Using Raw Rectified Voltage

Hi there,

Voltage from the wall (115V/230VAC) goes through a transformer to step it down to something like 36VAC, then that goes through a rectifier to get a max rectified DC voltage of about 36 x sqrt(2) = about 51V. If I want about 50VDC to drive a 12V LED (using a constant-current LED driver), would I still need to use some sort of buck converter or linear regulator to stabilize the DC voltage, assuming I'm using very large smoothing caps after the bridge rectifier?

Thanks!

Probably not necessary to regulate input, but one should check the data sheet for the particular current driver under consideration to see if there are any input ripple concerns.

A constant current driver is typically a buck converter circuit topology with feedback to control the current output rather than the more familiar constant voltage output.

Thanks! That's what I thought as well, the voltage shouldn't matter that much as long as it's higher than the LED voltage. It is floating buck typology.

Thanks!

Now on a separate note, to power a microcontroller running on 3.3V would you use a buck regulator from 50V down to 3.3V or would you first do 50V to 5-6V then use a linear reg down to 3.3V?

Also, how much ripple voltage is considered "bad" for 50V? I'm just trying to calculate the required smoothing cap value.

Are you stuck with that 36volt transformer.
Using 50+ volt for a 12volt LED seems silly.
CC LED drivers for that voltage are rare/expensive/hard to get.
Same for the 50>3.3volt buck converter.
Also note that a 36volt transformer might be ~45volt unloaded.
A better/cheaper choice for a 12volt LED with CC LED drivers is an old laptop supply (19volt regulated).
Leo..

Be careful using very large smoothing caps at such a high voltage. Check rectifier data so You don't blow the rectifier. A start up circuitry might be needed. A radio amateur tought me this.
Wouldn't a voltage like 12+ voltage drop through the current limit device be enough? 2 transistors and a few resistors could do the jobb..
//Railroader

I suppose I could lower the voltage, maybe to 30VAC instead, which would be rectified to about 42VDC. The CC LED driver isn't hard to get, many of them accept up to 65V. I just wanted to drive at a higher voltage so the current would be lower (to stay within overall 18W LED power level) using the CC driver so the LED doesn't get so hot.

Railroader:
Check rectifier data so You don't blow the rectifier. A start up circuitry might be needed. A radio amateur tought me this.
Wouldn't a voltage like 12+ voltage drop through the current limit device be enough? 2 transistors and a few resistors could do the job.

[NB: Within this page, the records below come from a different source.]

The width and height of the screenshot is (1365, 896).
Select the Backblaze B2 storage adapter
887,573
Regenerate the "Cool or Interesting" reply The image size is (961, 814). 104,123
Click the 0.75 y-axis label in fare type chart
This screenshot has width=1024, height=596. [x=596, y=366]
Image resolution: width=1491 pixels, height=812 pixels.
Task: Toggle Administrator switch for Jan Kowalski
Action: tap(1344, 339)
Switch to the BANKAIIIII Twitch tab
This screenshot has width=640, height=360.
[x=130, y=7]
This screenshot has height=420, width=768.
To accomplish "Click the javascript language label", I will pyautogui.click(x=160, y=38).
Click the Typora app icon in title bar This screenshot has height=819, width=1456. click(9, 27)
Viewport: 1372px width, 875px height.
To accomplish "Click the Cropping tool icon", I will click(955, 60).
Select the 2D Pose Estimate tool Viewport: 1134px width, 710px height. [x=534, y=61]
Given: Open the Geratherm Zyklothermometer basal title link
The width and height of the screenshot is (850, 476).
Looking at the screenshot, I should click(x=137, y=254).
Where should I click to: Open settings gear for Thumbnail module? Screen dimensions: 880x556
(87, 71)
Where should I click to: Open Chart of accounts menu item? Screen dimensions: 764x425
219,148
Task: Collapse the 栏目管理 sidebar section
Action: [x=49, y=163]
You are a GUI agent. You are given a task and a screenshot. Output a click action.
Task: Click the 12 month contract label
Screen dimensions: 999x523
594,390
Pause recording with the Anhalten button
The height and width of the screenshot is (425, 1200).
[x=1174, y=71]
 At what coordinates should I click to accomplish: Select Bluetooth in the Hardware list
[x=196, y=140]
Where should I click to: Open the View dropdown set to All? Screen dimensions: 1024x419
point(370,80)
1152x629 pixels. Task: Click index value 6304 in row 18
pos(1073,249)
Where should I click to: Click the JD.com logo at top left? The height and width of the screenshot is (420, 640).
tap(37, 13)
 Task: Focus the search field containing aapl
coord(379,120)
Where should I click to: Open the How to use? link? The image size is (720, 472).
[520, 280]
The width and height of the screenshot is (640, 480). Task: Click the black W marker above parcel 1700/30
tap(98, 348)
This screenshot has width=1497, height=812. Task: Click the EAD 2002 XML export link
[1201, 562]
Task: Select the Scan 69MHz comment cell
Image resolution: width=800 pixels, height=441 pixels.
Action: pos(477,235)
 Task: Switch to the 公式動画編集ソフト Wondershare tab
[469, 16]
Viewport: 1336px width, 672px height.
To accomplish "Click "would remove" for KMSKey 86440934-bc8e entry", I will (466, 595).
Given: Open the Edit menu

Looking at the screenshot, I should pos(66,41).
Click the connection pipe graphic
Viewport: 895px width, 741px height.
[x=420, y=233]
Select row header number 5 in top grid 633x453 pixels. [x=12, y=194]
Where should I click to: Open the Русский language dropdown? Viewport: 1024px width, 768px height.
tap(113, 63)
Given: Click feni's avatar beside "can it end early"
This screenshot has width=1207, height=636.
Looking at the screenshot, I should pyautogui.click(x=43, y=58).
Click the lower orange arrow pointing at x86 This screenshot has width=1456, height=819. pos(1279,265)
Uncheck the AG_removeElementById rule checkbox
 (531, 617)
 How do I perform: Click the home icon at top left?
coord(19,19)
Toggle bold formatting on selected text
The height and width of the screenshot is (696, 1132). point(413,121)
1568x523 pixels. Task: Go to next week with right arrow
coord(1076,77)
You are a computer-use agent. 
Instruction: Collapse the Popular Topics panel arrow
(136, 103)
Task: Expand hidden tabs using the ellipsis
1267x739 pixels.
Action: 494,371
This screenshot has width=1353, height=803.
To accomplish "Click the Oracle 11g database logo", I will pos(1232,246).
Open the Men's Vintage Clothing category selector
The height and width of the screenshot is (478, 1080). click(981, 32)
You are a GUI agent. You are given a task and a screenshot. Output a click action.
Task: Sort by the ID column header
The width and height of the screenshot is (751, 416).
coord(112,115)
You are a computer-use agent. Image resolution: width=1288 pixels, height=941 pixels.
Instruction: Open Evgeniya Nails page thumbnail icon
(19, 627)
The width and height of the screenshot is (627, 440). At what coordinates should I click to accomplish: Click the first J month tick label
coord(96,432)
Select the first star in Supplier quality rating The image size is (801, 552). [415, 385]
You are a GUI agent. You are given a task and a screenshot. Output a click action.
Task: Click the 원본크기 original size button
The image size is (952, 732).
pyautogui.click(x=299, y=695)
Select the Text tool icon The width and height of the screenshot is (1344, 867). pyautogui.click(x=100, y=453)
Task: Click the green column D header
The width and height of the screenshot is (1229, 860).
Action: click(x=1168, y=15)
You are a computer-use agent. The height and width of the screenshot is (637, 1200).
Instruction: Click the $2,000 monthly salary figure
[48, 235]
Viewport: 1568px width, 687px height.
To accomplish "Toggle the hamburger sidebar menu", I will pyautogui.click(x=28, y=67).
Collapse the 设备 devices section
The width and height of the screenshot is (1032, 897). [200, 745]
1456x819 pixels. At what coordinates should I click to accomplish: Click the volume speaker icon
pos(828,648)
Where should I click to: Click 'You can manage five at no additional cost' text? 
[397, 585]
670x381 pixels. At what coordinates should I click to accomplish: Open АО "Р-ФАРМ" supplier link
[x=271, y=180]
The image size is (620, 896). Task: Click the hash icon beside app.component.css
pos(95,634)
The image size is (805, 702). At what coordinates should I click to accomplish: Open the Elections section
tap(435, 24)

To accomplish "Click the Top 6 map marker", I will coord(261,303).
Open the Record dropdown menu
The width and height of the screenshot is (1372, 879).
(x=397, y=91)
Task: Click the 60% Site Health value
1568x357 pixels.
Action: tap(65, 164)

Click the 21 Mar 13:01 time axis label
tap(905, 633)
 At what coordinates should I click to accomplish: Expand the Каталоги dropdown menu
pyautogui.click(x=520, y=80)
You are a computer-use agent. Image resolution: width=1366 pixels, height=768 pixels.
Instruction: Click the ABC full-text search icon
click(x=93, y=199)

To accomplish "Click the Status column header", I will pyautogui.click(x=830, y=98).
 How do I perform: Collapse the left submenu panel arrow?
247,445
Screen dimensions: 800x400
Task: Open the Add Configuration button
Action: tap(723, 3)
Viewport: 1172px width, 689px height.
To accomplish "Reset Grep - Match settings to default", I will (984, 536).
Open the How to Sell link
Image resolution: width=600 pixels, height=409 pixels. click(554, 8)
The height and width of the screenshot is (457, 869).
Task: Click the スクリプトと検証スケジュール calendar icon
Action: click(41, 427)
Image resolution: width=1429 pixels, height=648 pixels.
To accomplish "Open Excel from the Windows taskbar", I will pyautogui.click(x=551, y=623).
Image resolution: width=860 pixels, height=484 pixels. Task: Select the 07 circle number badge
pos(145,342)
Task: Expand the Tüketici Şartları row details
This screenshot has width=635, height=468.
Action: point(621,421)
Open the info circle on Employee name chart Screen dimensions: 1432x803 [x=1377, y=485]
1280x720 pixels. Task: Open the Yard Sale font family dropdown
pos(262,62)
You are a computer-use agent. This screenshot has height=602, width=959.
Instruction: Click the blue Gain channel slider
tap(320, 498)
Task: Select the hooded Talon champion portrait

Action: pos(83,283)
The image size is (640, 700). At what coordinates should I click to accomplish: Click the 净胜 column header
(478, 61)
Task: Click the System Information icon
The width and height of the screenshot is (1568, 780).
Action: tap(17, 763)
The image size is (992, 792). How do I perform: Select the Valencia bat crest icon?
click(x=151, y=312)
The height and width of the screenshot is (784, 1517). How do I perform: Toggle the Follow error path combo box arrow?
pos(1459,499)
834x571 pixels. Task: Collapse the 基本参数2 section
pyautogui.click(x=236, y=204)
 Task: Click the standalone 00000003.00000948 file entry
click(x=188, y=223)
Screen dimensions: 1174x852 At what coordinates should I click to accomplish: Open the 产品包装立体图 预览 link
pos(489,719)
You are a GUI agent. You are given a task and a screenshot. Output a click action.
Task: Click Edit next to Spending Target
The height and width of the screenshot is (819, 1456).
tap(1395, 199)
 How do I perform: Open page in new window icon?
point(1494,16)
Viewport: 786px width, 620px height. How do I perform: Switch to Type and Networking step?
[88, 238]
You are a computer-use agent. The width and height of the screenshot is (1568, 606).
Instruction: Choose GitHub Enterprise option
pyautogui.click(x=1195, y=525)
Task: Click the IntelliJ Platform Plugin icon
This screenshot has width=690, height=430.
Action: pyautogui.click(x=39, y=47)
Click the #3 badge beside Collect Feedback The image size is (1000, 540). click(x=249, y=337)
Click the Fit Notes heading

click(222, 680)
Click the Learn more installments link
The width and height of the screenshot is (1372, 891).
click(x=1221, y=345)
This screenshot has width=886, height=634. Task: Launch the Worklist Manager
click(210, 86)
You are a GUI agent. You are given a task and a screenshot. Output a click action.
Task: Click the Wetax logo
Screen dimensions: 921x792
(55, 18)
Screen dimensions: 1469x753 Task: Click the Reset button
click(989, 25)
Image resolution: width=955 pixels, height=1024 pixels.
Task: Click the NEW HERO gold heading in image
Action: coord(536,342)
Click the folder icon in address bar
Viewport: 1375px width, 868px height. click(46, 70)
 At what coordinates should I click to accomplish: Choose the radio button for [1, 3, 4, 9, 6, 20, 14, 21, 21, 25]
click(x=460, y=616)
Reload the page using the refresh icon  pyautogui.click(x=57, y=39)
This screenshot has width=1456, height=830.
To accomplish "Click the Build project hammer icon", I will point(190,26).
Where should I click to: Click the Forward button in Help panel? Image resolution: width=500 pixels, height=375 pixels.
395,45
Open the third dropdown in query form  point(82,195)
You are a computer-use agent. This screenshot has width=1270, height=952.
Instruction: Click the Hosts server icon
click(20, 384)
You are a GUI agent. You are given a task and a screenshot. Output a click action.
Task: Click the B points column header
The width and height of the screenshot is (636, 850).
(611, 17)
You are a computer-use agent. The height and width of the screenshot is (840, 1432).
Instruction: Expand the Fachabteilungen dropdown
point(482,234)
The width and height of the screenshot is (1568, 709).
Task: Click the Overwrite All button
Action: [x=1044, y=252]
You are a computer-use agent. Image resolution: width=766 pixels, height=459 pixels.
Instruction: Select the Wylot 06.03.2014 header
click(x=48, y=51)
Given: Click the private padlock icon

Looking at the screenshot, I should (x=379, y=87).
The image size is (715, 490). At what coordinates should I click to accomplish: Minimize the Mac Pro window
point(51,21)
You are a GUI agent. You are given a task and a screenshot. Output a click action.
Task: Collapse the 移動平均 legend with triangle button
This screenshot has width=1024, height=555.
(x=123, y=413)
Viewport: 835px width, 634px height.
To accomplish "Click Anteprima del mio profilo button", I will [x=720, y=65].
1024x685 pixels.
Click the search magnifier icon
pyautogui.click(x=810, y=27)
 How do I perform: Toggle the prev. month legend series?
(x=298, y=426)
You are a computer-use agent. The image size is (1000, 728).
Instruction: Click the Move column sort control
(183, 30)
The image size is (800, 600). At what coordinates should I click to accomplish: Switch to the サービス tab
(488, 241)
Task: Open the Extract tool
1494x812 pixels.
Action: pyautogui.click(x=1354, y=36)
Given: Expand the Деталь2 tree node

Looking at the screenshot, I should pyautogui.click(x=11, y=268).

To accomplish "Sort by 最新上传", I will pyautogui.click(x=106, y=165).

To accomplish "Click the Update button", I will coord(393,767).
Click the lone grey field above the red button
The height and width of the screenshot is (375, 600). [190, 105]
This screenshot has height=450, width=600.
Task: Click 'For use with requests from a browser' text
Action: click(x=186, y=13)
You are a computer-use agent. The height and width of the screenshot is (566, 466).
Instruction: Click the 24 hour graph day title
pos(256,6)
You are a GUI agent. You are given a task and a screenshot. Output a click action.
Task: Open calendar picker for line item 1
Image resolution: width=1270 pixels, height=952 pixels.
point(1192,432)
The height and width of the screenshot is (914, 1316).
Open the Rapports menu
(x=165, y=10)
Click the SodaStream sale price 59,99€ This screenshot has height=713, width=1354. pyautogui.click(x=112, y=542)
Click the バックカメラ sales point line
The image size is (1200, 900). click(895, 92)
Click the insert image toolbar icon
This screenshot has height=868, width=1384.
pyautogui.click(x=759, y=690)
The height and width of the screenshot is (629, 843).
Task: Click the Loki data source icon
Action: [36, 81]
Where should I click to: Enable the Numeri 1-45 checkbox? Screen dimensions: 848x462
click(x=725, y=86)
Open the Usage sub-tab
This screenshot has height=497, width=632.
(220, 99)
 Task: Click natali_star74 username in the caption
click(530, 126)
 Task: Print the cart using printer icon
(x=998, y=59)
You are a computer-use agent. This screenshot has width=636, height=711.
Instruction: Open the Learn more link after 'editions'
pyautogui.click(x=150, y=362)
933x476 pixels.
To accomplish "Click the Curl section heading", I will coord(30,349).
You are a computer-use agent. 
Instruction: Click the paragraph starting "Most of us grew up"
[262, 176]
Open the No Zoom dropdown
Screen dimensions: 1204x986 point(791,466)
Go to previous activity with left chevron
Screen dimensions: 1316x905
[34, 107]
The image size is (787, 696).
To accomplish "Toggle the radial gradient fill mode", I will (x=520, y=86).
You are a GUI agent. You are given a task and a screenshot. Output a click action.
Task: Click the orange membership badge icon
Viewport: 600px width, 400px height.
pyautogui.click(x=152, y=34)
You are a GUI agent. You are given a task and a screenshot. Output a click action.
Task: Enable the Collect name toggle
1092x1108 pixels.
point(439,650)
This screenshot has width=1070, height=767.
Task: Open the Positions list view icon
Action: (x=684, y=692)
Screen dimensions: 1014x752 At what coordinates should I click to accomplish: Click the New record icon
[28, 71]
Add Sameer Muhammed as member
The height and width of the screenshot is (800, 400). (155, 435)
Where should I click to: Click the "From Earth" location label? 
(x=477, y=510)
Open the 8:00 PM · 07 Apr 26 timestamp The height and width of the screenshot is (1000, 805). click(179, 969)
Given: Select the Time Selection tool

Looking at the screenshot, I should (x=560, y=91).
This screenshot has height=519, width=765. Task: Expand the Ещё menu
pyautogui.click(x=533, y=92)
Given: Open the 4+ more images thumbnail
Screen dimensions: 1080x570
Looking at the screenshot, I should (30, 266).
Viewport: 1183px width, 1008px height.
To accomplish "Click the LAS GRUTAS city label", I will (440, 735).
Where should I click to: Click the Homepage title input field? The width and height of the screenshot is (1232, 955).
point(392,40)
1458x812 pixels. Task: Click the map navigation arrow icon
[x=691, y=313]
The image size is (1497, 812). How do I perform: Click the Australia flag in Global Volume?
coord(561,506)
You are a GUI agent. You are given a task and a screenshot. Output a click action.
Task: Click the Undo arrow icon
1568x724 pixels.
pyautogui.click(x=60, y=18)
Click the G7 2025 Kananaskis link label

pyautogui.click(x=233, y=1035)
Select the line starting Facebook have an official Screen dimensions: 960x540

I have looked at the bridge rectifier spec sheet and it can handle the current I need. As far as using large caps, I'm almost leaning towards just using a switching reg so I can avoid the huge caps (like 5-6000uF total) but I'm still weighing my options.

Actually maybe I should choose a much lower voltage, because for constant-current drivers the voltage across the LED will still be the same 12V forward voltage, but the rest of the power will be dissipated through the driver chip. By choosing a lower voltage it wouldn't get as hot, even though the LED is still performing exactly the same. Is that true?

I was reading the answer from "Stuntman" in this post.

You are perfectly right! Check the current regulator for its voltage drop, add 12V and a suitable little margin.
I have built numerous of power supplies in the past just because the switched, and affordable, ones were not invented. Using a ready built supply might be handy, no mounting of components, no wiring, no casing etc.
Good luck!
//railroader.

Thanks!

androidfanboy:
I just wanted to drive at a higher voltage so the current would be lower (to stay within overall 18W LED power level) using the CC driver so the LED doesn't get so hot.

That doesn't make sense.
18watt into a LED from a 15volt supply, or 18watt into a LED from a 50volt supply is the same heat in the LED.
The CC LED driver might get hotter though, since efficiency drops when there is a higher voltage difference.
Efficiency of a transformer is also much lower than e.g. a switching 19volt laptop supply.
Leo..

Yea, that's just what I figured out. I realize what I said makes absolutely no sense now that I think about it :slight_smile:

Hi,
Does your transformer have any other outputs, is it 36V centre tap or just one secondary?

Tom... :slight_smile:

Dual secondary, 18V+18V (I can get many other voltage levels too). I could tap into one side and get a lower voltage before putting it in series but that might be more work than it's worth.

Hi,
Have you thought about this configuration?

Use 18V instead of 36V
18 * 1.414 = 25.4Vpeak, less voltage to drop.

Tom... :slight_smile:

Yes, but I could also just choose a different transformer :slight_smile:

I like the full wave rectifier, saves on capacitor size too.